Stored data:
**********
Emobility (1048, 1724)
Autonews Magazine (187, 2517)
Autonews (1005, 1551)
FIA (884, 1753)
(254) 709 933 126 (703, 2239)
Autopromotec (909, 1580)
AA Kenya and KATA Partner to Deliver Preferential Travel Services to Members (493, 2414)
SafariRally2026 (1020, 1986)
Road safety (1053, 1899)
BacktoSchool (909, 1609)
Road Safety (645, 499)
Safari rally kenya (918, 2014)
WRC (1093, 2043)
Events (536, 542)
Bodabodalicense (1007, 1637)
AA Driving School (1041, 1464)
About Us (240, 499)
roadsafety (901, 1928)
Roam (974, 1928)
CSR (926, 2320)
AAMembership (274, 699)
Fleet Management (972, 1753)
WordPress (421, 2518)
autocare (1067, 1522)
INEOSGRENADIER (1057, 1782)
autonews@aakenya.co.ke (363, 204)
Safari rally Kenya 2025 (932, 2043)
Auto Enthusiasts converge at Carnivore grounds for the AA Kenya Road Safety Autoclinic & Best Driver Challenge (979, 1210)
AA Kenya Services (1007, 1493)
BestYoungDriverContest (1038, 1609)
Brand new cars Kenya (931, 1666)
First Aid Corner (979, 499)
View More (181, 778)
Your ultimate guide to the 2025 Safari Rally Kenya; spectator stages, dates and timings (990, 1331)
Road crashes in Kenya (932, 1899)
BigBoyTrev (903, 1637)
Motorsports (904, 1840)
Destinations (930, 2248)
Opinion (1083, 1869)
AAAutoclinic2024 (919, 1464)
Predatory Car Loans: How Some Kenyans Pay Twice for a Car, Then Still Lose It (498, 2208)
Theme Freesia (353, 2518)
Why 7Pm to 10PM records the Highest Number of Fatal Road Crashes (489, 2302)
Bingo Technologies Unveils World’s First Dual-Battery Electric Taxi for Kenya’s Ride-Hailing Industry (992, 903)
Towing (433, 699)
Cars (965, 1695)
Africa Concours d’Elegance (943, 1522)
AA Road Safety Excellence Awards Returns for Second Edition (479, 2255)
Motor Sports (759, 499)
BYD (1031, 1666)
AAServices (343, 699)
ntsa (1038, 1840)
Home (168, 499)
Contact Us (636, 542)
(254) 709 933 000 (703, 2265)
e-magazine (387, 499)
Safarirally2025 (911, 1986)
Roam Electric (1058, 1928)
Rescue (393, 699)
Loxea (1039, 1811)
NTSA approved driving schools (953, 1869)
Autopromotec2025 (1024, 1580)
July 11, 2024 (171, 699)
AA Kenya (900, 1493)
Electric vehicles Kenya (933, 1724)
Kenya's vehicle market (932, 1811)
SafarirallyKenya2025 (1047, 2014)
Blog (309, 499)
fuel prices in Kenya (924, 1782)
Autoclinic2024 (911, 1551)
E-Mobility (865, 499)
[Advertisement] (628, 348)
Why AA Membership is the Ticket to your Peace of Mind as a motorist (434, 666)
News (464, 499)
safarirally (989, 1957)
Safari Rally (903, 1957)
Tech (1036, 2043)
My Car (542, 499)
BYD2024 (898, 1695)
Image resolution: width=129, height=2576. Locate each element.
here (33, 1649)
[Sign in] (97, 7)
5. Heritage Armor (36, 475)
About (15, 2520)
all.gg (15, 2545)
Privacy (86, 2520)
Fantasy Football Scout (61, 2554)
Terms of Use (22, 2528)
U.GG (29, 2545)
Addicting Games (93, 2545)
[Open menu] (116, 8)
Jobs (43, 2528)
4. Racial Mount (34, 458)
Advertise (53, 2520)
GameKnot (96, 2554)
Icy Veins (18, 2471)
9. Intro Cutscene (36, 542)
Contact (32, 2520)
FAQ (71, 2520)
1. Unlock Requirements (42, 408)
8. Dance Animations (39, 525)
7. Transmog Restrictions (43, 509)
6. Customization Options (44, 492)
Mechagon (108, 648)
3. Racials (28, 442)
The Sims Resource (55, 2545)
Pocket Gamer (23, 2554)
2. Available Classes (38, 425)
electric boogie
**********
Starting at the line that has "AA Kenya (900, 1493)" in the records above, restate word for word every line until the one that has "[Sign in] (97, 7)", and include that one as well.

Result of this exercise:
AA Kenya (900, 1493)
Electric vehicles Kenya (933, 1724)
Kenya's vehicle market (932, 1811)
SafarirallyKenya2025 (1047, 2014)
Blog (309, 499)
fuel prices in Kenya (924, 1782)
Autoclinic2024 (911, 1551)
E-Mobility (865, 499)
[Advertisement] (628, 348)
Why AA Membership is the Ticket to your Peace of Mind as a motorist (434, 666)
News (464, 499)
safarirally (989, 1957)
Safari Rally (903, 1957)
Tech (1036, 2043)
My Car (542, 499)
BYD2024 (898, 1695)
Image resolution: width=129, height=2576. Locate each element.
here (33, 1649)
[Sign in] (97, 7)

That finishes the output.